▶ [EXCERPTED RECORDS]:
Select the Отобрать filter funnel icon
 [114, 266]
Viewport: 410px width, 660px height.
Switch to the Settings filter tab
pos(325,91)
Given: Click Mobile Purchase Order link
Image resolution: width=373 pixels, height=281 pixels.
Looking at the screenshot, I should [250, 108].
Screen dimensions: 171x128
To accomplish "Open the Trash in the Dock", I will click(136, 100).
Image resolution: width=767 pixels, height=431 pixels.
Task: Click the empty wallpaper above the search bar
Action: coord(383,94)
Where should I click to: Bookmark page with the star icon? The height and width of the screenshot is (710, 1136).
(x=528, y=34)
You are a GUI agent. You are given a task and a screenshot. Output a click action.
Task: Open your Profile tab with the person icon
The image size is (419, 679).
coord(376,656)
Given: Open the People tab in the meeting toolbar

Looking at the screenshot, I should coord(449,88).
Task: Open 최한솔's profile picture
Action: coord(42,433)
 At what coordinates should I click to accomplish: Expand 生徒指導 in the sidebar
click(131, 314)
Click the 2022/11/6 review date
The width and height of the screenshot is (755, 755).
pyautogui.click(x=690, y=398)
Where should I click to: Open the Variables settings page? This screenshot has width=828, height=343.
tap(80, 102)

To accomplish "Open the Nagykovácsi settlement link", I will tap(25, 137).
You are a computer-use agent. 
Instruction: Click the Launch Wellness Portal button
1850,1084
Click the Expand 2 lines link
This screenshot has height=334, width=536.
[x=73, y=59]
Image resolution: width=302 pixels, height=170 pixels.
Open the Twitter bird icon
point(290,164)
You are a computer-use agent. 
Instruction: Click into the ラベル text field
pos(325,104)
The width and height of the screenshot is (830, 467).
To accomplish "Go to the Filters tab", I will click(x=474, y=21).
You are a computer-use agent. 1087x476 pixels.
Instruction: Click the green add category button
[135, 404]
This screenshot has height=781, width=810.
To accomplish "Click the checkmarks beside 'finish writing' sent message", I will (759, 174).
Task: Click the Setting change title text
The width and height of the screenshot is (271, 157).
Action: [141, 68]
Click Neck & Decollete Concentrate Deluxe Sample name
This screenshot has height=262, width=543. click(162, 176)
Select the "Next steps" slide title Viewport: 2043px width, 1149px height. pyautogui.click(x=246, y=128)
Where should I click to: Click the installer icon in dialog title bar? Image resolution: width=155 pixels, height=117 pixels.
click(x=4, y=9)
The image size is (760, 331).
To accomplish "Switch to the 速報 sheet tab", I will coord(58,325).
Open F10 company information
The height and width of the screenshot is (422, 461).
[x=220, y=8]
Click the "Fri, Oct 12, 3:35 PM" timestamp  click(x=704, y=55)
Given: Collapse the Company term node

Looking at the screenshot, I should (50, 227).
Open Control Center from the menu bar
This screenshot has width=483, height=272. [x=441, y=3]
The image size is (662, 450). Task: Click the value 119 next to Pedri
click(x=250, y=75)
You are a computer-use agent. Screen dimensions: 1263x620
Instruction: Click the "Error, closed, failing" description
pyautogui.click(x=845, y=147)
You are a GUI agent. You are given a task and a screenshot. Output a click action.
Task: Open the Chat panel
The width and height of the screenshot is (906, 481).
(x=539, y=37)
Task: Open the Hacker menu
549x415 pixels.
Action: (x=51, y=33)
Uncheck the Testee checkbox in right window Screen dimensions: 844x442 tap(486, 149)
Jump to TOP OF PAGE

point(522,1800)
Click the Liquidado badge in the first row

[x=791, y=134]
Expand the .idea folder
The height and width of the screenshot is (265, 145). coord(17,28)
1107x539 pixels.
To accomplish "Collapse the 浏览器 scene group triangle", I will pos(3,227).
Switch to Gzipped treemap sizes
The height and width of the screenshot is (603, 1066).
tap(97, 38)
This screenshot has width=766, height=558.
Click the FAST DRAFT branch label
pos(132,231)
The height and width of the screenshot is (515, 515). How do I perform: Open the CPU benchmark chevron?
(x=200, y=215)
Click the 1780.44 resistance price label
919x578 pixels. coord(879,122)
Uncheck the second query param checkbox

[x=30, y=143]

▶ [WHAT THE TASK ASKS]: Render the data above as a numbered list, covering everything from the line containing "The image size is (662, 450)." down to the line containing "(x=539, y=37)" and leaving out blank lines.

▶ [RESPONSE]:
1. The image size is (662, 450). Task: Click the value 119 next to Pedri
2. click(x=250, y=75)
3. You are a computer-use agent. Screen dimensions: 1263x620
4. Instruction: Click the "Error, closed, failing" description
5. pyautogui.click(x=845, y=147)
6. You are a GUI agent. You are given a task and a screenshot. Output a click action.
7. Task: Open the Chat panel
8. The width and height of the screenshot is (906, 481).
9. (x=539, y=37)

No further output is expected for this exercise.